Text under study =>
Q&A: Amazon, Berkshire and JPMorgan healthcare effort may be more about small fixes than sweeping change
Amazon.com Inc., Berkshire Hathaway and JPMorgan Chase & Co. said Tuesday that they plan to create an independent healthcare company that would reduce the costs and inefficiencies in the industry. The three companies gave little additional information on the venture but said they will focus on technology solutions “that will provide U.S. employees and their families with simplified, high-quality and transparent healthcare at a reasonable cost.”
The Los Angeles Times spoke with Gerald Kominski, director of the UCLA Center for Health Policy Research, about what the three companies might have in mind for their employees and what that could mean for all consumers. Here is an edited version of that interview.
What are some possibilities for what Amazon, Berkshire Hathaway and JPMorgan are looking to do with this healthcare organization?

Data for review =>
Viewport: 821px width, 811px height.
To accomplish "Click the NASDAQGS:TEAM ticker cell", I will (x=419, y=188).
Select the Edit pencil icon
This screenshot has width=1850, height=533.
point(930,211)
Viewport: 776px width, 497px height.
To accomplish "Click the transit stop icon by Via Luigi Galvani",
...
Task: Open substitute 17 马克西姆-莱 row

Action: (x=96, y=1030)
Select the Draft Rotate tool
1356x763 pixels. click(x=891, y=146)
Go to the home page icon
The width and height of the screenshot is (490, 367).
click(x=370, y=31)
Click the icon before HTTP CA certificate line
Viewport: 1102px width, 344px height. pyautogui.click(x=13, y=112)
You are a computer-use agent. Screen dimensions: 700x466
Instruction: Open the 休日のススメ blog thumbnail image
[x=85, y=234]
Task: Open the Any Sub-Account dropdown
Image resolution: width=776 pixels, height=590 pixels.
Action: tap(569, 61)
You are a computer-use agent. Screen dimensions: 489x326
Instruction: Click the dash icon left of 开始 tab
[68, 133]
...
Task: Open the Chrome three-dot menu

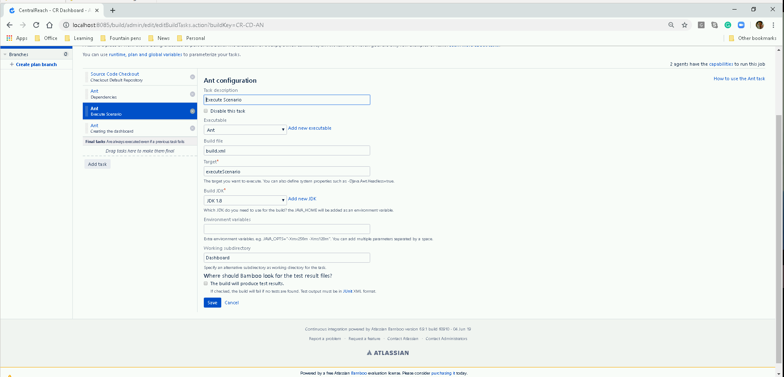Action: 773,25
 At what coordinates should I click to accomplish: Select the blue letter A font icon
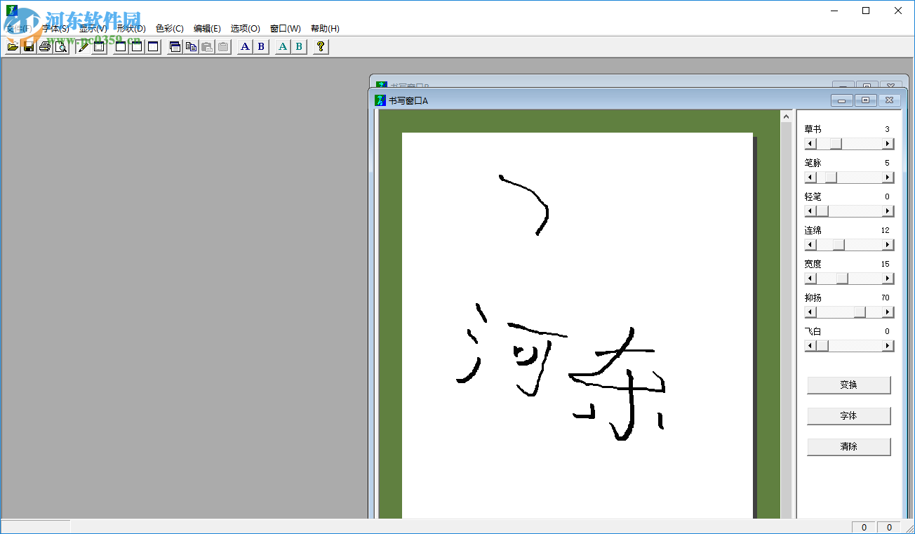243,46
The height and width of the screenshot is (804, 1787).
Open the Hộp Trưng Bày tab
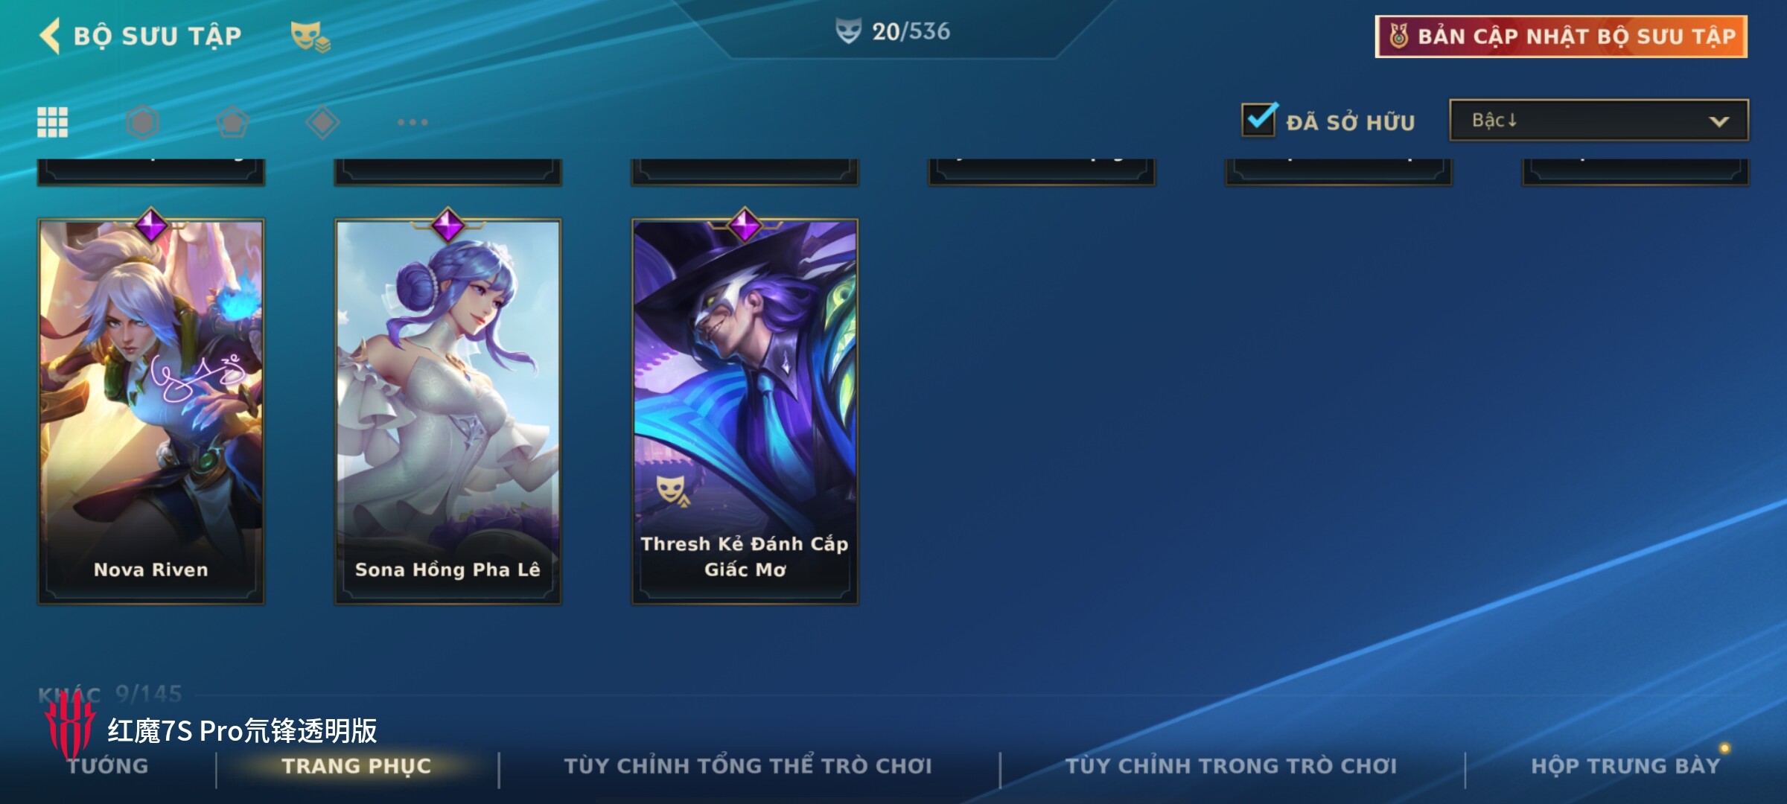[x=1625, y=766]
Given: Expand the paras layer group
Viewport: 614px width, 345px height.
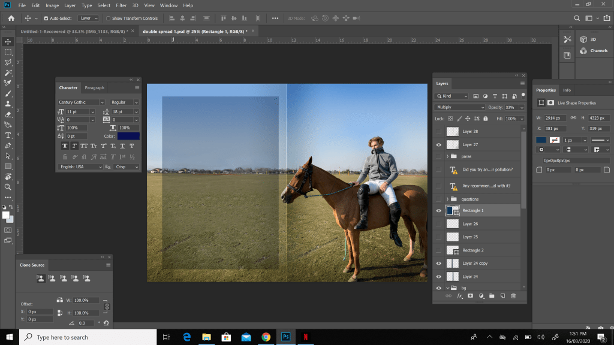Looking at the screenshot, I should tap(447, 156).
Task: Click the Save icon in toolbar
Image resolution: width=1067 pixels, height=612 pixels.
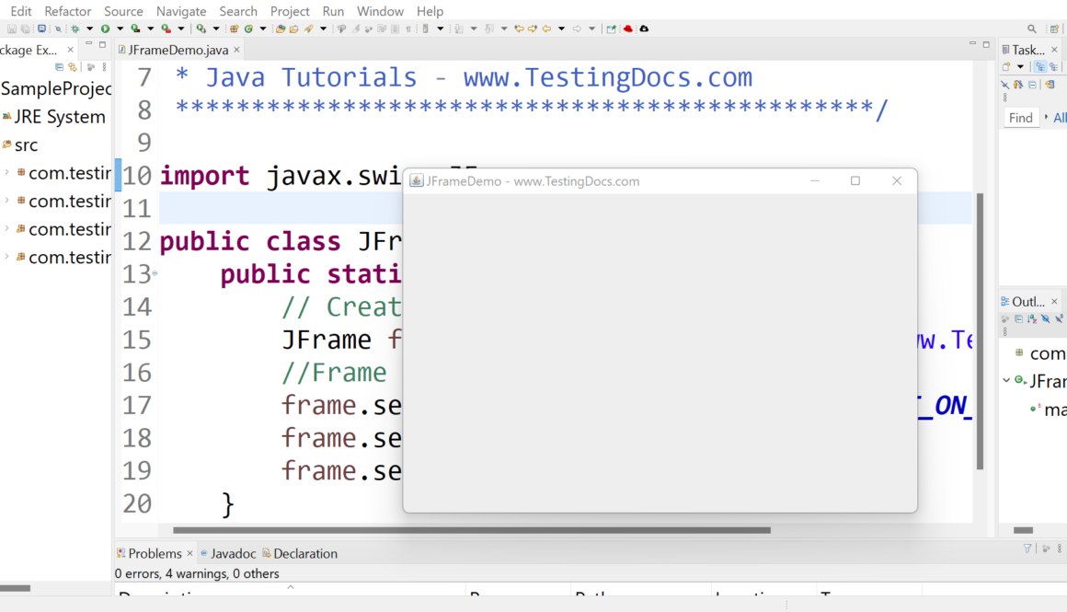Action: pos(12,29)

Task instructions =>
#1 In the healthcare venture article, what position does Gerald Kominski hold?
#2 Pick up the article on the Amazon, Berkshire Hathaway and JPMorgan healthcare venture from its last sentence and continue it.

Results in order =>
#1 He is director of the UCLA Center for Health Policy Research.

#2
Let’s say, for sake of discussion, that this is going to be how they offer comprehensive health benefits to their employees. My guess is what they’re looking for is innovating in terms of perhaps pharmaceuticals, perhaps wellness programs. There’s been speculation that Amazon is interested in getting into the pharmaceutical business and this might be a way to open that door.
A lot of large companies already, instead of buying insurance, they self-insure. They contract with an insurance company to pay their bills for them and provide a network of doctors and hospitals, but they pay the bills of their employees in a pay-as-you-go approach. That looks like that’s what this is.
But if other companies are already doing this, what can Amazon, JPMorgan Chase and Berkshire do differently?
If there were a magic solution, someone would have discovered it by now. Having said that, there may be efficiencies they can achieve because the three companies together are large employers. It’s economies of scale — the bigger you get in a sense the lower the cost of providing or buying a service. They may be able to get bigger discounts.
The innovations are going to have to come from something like Amazon getting involved in the pharmacy business and finding a way to provide pharmaceutical benefits more cheaply. But there are pharmaceutical benefit companies that are already finding ways to achieve efficiencies, so I don’t know what they’re going to do that’s better or newer.
Although Amazon is a big successful company, I’m not sure I can speculate on what they can bring to the table to lower pharmaceutical costs other than by creating more competition.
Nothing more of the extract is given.